Wanita di depan sana terlihat cukup terkejut, sama sepertinya.

“Ini mengejutkan, tidak disangka kita bisa bertemu seperti ini,” ujar Clara sembari tersenyum.

***

Bertemu Clara setelah bertahun-tahun lamanya mungkin sudah membuat Jevano hilang akal. Ia tidak bisa mengendalikan diri hingga wanita itu pingsan di dekapannya.

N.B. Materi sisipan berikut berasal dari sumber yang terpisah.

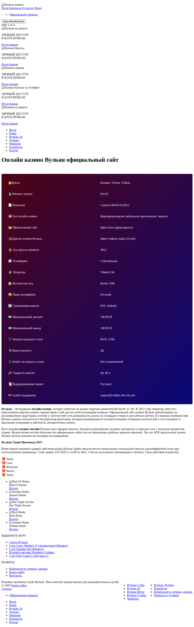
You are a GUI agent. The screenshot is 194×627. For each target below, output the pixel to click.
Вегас (12, 601)
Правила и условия (166, 595)
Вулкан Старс (136, 585)
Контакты (15, 575)
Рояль (12, 605)
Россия (13, 622)
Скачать (7, 588)
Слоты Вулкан (18, 542)
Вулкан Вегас (136, 591)
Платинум (160, 588)
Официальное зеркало (23, 14)
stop (13, 21)
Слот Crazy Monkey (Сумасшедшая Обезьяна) (38, 545)
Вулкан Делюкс (164, 585)
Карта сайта (16, 572)
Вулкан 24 (133, 588)
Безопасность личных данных (28, 568)
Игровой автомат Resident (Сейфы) (31, 552)
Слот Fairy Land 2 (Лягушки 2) (28, 555)
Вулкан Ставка (136, 595)
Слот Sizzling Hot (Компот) (26, 549)
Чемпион (133, 598)
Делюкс (14, 612)
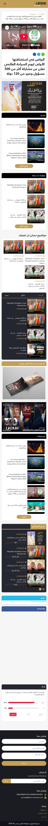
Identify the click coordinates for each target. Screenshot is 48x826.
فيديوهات (32, 14)
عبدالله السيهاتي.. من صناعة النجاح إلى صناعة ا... (16, 201)
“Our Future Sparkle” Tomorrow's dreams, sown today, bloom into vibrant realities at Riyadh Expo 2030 (16, 142)
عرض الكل (24, 166)
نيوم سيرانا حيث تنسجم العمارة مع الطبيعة (16, 125)
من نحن (43, 817)
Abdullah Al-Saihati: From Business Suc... (16, 304)
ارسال (24, 763)
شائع (23, 295)
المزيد (24, 516)
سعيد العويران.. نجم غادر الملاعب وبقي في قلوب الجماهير (36, 286)
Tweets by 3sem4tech (38, 601)
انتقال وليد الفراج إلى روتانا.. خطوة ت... (17, 349)
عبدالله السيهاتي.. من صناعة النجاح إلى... (16, 319)
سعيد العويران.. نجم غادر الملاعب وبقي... (18, 334)
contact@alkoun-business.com (32, 797)
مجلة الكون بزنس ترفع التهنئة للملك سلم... (16, 538)
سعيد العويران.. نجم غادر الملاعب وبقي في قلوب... (17, 216)
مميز (6, 295)
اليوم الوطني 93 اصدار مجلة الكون (17, 506)
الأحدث (40, 295)
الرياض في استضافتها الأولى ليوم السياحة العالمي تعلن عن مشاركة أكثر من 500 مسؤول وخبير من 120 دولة (16, 492)
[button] (40, 589)
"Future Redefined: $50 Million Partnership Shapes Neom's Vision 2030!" (16, 155)
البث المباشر (42, 813)
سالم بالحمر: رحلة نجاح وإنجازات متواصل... (16, 566)
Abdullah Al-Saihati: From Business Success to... (16, 186)
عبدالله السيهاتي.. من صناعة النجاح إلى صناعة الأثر (13, 259)
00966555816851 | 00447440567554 (30, 794)
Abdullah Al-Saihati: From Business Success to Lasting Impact (34, 260)
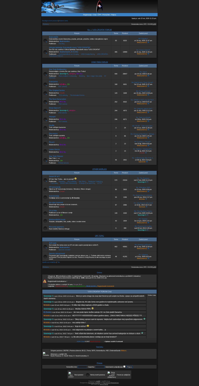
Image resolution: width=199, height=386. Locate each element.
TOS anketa (63, 95)
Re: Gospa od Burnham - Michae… (143, 134)
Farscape (54, 183)
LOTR (99, 183)
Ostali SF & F (54, 176)
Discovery (53, 134)
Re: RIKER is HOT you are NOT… (143, 100)
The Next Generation (57, 99)
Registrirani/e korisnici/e (105, 286)
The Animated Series (77, 95)
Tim (58, 262)
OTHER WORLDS (99, 169)
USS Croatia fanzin (87, 54)
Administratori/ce (61, 286)
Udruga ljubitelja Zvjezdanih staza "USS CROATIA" (70, 48)
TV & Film (53, 211)
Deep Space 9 (54, 108)
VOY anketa (62, 121)
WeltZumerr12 (142, 42)
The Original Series (57, 90)
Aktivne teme (63, 21)
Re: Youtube (143, 219)
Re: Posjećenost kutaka (143, 226)
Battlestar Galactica (95, 181)
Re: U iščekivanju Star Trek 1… (143, 158)
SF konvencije (55, 187)
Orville (51, 125)
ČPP (99, 15)
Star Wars (82, 181)
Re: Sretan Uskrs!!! (143, 50)
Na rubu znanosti (56, 203)
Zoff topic (53, 243)
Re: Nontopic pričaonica (143, 245)
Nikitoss (123, 350)
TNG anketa (62, 104)
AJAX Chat (80, 341)
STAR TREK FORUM (99, 62)
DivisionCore (115, 383)
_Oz (68, 84)
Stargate (62, 181)
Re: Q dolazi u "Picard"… (143, 142)
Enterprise (53, 82)
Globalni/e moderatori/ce (77, 286)
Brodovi (81, 76)
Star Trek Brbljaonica (57, 69)
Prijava (113, 15)
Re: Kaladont (143, 254)
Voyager (52, 117)
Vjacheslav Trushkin (94, 383)
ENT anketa (62, 86)
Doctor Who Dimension (68, 183)
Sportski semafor (64, 250)
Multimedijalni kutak (57, 220)
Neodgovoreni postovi (50, 21)
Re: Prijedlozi (143, 39)
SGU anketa (71, 181)
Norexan (142, 207)
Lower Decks (54, 149)
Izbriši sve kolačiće (49, 262)
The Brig (61, 43)
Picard (51, 142)
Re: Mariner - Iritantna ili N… (143, 149)
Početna (46, 24)
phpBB (98, 381)
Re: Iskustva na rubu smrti (143, 203)
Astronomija (54, 196)
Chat (95, 15)
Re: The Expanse (143, 178)
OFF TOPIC (99, 236)
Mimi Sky (79, 74)
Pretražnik (106, 15)
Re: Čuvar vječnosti (143, 91)
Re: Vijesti (143, 72)
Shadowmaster (65, 52)
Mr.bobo (142, 199)
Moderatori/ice (65, 41)
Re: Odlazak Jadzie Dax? (143, 109)
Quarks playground (57, 254)
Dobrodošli (53, 37)
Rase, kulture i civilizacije (67, 76)
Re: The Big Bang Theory (143, 211)
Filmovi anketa (63, 163)
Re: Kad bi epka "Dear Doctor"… (143, 82)
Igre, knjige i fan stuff (94, 76)
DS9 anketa (62, 113)
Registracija (87, 15)
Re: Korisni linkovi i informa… (143, 195)
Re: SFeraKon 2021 (143, 187)
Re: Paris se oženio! (143, 117)
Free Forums (107, 383)
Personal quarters (56, 227)
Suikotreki (142, 162)
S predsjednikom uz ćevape (68, 54)
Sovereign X (64, 74)
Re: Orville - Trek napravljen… (143, 126)
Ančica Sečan (104, 384)
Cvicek (62, 93)
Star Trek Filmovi (56, 156)
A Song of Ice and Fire (87, 183)
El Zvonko (74, 52)
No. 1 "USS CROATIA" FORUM (99, 30)
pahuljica (72, 74)
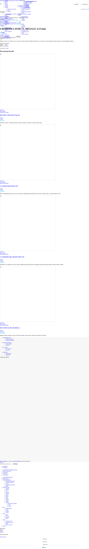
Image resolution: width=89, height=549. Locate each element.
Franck (1, 119)
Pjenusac (7, 23)
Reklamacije (8, 353)
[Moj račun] (78, 9)
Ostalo (20, 14)
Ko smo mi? (8, 348)
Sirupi (23, 12)
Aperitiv (7, 488)
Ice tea (23, 10)
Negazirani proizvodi (26, 11)
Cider (6, 15)
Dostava (8, 345)
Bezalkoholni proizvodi (24, 6)
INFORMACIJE (7, 337)
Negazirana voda (8, 29)
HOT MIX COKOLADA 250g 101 (10, 115)
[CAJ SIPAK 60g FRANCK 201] (28, 179)
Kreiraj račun (3, 536)
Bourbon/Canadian (12, 9)
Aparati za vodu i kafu (24, 5)
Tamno (6, 18)
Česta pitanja (9, 343)
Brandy (7, 489)
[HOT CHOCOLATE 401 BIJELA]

Jevano keluar dari kamar dengan jubah yang membalut tubuhnya, ia membakar rokok dan menghisapnya sembari menatap hamparan samudra di depan sana, angin yang berembus membuat  surainya beterbangan.

“Clarasta.” Sebelah tangan Jevano menggenggam hadiah pertama yang Clara berikan, satu-satunya hadiah dari seorang gadis yang ia simpan sampai saat ini. Ia tak pernah bisa melupakan saat Clara memberikan benda itu di pesta ulang tahunnya. Jevano menatap benda itu lama, padahal hanya cangkang kerang laut biasa, tidak ada istimewanya, namun entah kenapa terlihat berharga.

“Yang mulia, ada laporan.”

Seorang pengawal datang, kemudian Jevano memasukkan kerang itu ke saku jubahnya.

“Menurut informan, memang benar Laila berada di Marnia.”

Mendengar informasi itu membuat Jevano menyeringai. “Bagus. Lihat saja,  wanita itu tidak akan bisa berkeliaran dengan bebas,” gumamnya.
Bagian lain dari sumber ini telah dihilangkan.